Quoted passage =>
'''
When filling out the Evidence Of Insurance form, keep the following guidelines in mind:

  • Do print clearly and use black or blue ink to ensure readability.
  • Do complete all sections, including employer and employee details.
  • Do double-check the policy number and contact information for accuracy.
  • Do submit the form within 30 days of the signature date to avoid processing delays.
  • Don't leave any fields blank; incomplete forms will result in further delays.
  • Don't provide false or misleading information, as this could jeopardize coverage.
  • Don't ignore additional paperwork for more than three applicants; include separate sheets if necessary.
  • Don't neglect to sign and date the form, as it is essential for validation.

Misconceptions

Here are some common misconceptions about the Evidence of Insurance form:

  • It is optional to complete all sections of the form. All sections of the Evidence of Insurance form must be filled out completely. Incomplete forms will delay processing.
  • The employer's information is not necessary. Employers must provide accurate details in Section 1 to ensure the employee's insurance request is addressed properly.
'''
Problems and tasks =>
1. Answer these questions from the Evidence of Insurance form guidelines, one answer per line, marked the same way.
(a) Within how many days of the signature date should the form be submitted?
(b) What should be included when there are more than three applicants?
(c) In which section must employers give accurate details?
2. Write what comes next in the Evidence of Insurance form guidelines, continuing after the last misconception listed.

Entries shown =>
'''
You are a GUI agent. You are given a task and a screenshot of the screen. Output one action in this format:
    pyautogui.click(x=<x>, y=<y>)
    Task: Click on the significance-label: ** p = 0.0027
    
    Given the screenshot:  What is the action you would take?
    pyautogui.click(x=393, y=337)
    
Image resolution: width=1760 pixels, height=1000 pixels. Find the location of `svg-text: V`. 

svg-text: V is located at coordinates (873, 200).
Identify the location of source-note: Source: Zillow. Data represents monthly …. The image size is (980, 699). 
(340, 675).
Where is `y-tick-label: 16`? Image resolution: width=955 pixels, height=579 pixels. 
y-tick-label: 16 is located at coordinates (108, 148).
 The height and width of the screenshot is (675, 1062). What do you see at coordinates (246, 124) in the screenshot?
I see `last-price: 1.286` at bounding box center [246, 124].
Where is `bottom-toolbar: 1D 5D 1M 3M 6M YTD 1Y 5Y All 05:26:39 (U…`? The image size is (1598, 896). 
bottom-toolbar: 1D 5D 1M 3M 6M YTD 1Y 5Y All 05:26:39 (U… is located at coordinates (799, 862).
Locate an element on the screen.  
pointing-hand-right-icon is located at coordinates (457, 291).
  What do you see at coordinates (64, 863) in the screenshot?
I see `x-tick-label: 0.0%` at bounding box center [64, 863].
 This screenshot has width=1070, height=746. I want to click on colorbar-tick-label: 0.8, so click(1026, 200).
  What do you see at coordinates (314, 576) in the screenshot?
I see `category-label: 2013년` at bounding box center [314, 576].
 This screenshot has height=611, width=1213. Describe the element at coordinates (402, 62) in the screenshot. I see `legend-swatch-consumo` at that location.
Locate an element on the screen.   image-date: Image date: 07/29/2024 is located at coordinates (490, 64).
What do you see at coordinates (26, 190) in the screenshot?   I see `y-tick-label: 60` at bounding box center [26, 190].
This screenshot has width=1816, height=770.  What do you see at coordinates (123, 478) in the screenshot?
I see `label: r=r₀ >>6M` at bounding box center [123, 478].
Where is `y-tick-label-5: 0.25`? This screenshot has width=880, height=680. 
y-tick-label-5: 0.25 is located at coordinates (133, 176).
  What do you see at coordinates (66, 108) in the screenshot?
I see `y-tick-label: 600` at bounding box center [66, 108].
'''
Answers =>
1.
(a) Within 30 days.
(b) Separate sheets.
(c) Section 1.

2.
  • The form can be submitted at any time. The form must be submitted within 30 days of the signature date. Late submissions may complicate or void the insurance request.
  • Medical information is not required for all applicants. Each applicant listed on the form, including children, must answer the medical questions thoroughly.
  • Changes in medical conditions do not need to be reported. Any changes in medical conditions must be reported in writing between signing the form and approval of coverage.
  • Signature is not required from all applicants. Each applicant, including minors represented by a legal guardian, must provide a signature to validate the application.

Key takeaways

Understanding the Evidence of Insurance form is essential for smooth processing of insurance requests. Here are some key points to keep in mind:

  • Complete All Sections: Every section of the form must be filled out in its entirety. Leaving any part incomplete can lead to delays in processing.
  • Timely Submission: The completed form should be submitted to The Hartford within 30 days of the signature date. Late submissions may complicate your coverage request.
  • Employer Responsibilities: Employers are responsible for filling out Sections 1 and 2 accurately. This includes details like the policy number and employee information.
  • Employee Verification: Employers should forward the completed form to the employee. Employees must verify that all information is accurate before submission.
  • Medical Information Importance: Each applicant needs to answer medical questions honestly. Providing false information can result in denial of coverage.
  • Child Coverage Details: If life coverage for children is being requested, ensure that the number of children applying is indicated. EOI may be required for Child Life coverage.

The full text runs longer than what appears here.